Michelle Wie matches low round of season at LPGA Classic as Lydia Ko extends reign as No. 1


Wie finished at 7-under and in a four-way tie for third, four shots back of winner In-Kyung Kim. Her third top-10 result of the year had the 2014 U.S. Women’s Open winner eyeing a spot on the U.S. Solheim Cup team.
“I’m stalking the list for sure. I’m trying to get as many points as I can and trying to get up there and make the team,” Wie said after her six-birdie third and final round of the tournament.
Wie, tied with Mo Martin at 11th in points before the event at the Stockton Seaview Hotel and Golf Club’s Bay Course in Galloway, N.J., hopes to make her fifth consecutive Solheim Cup squad. She would automatically make the team if, after the Women’s British Open, she has a top-8 spot or is one of the top two U.S. players in the Rolex Rankings. American skipper Juli Inkster could also make her a captain’s pick.

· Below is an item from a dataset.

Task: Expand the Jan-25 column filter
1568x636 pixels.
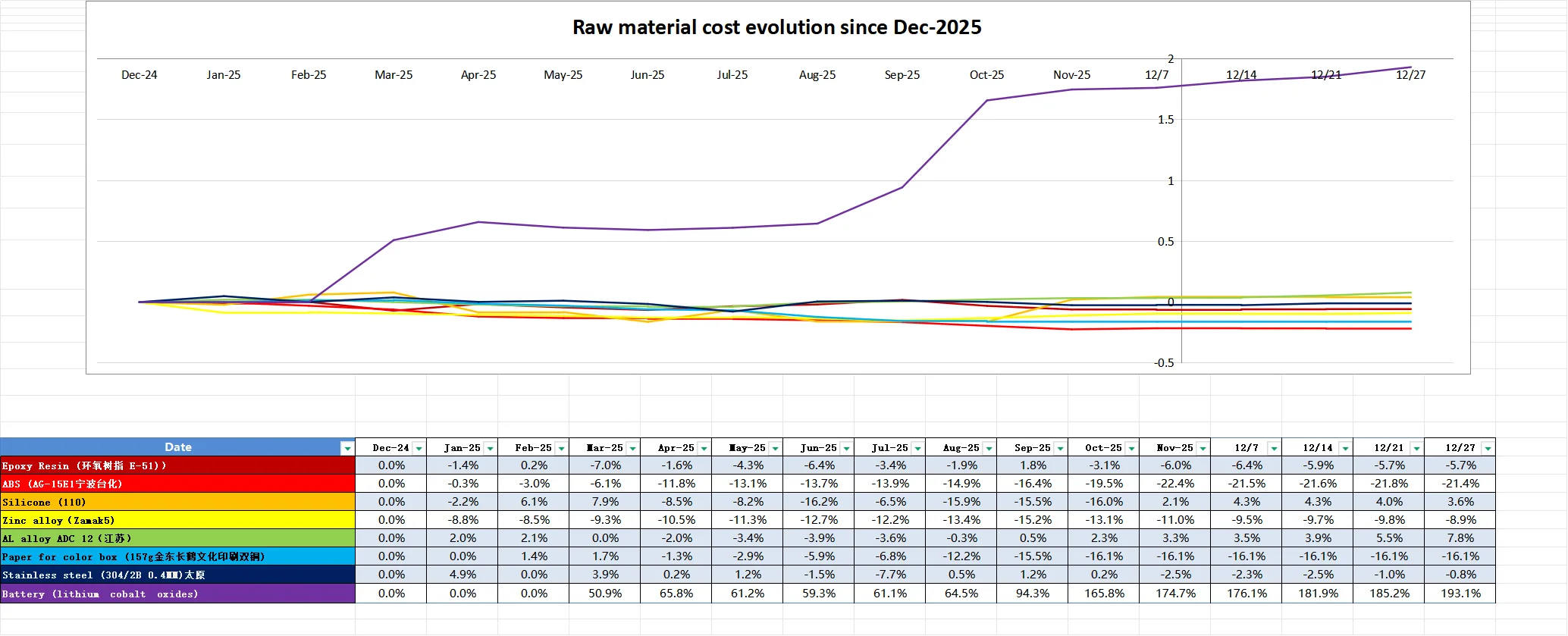Action: pyautogui.click(x=490, y=448)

Paula Creamer is another American seeking to play in the biennial matches against Europe in August at the Des Moines (Iowa) Golf and Country Club. The 2010 U.S. Women’s Open champion was 21st in Solheim Cup points heading into the ShopRite finale with a share of the lead but faltered on Sunday with a 74 to fall into a tie for seventh.
It was the first top-10 finish of the season for Creamer, who has not won an LPGA tournament since the 2014 HSBC Women’s Champions. She needs to build on her strong showing if she is to make her seventh straight Solheim Cup team.

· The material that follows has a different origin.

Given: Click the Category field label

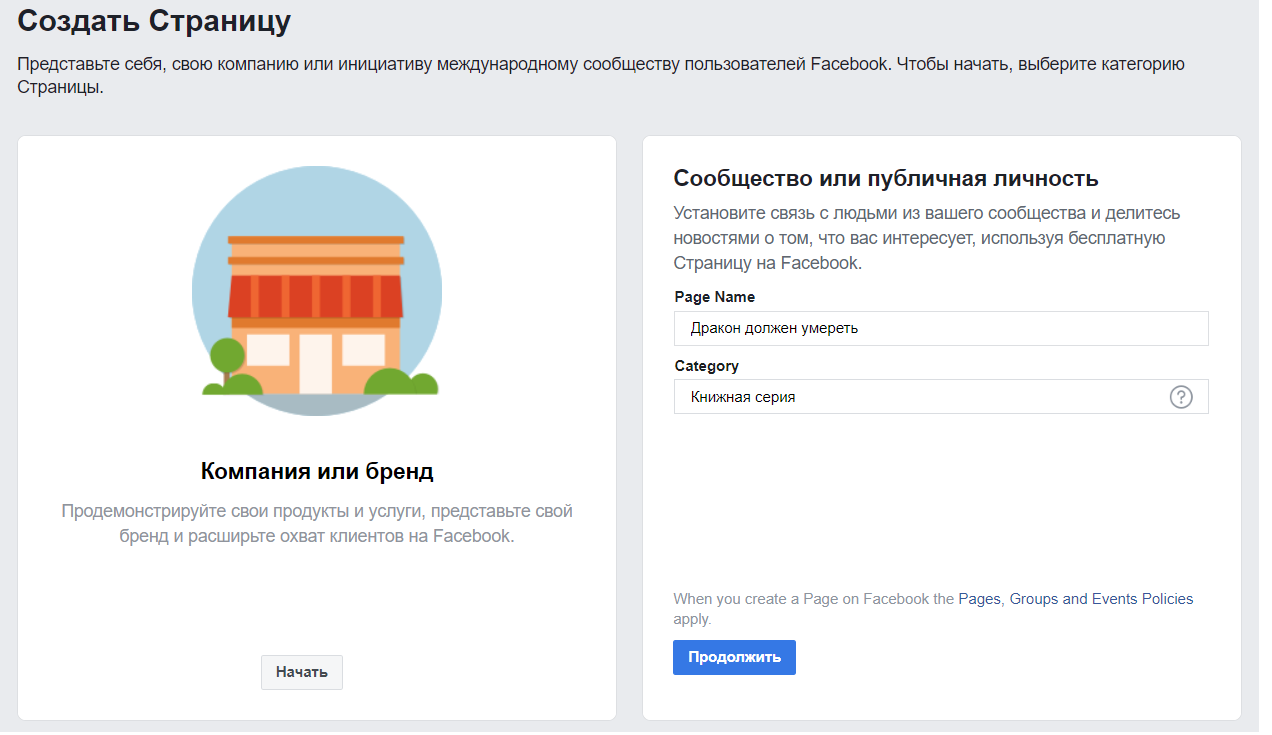Looking at the screenshot, I should [x=706, y=366].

Meanwhile, the most notable absentee from the New Jersey competition was Lydia Ko, who lost her 84-week tenure as the top woman golfer in the world to another no-show, Ariya Jutanugarn. The newly installed No. 1 overtook Ko when third-ranked So Yeon Ryu missed the cut at the ShopRite.
Ryu would have climbed atop the Rolex Rankings with at least a three-way tee for second or a sole third-place close.
Update: Ko is actually still ranked No. 1 in the world. A bug in the projection tool led the LPGA Tour to project that Jutanugarn would take over the top spot based on player finishes at last week’s tournament.
Here is Monday’s statement from the tour clarifying the situation:
“When running the projections, the tool used the date on which the projections were run, rather than the date when the rankings would be released. Thus when projections were run last week, they included the 2015 Manulife LPGA Classic in the event count for both Lydia Ko (51 events) and Ariya Jutanugarn (58 events). When the Rankings were run today, that event correctly dropped from the Rankings’ 104-week cycle and reduced the total number of events for both players by one (Ko – 50 events; Jutanugarn 57 events) which resulted in average world ranking points of 8.37 for Ko and 8.36 for Jutanugarn. So Ko maintains the No. 1 position by a .01 point margin.”
So, about Ko losing her 84-week grasp on the top ranking? Make that 85 weeks, and, um, never mind.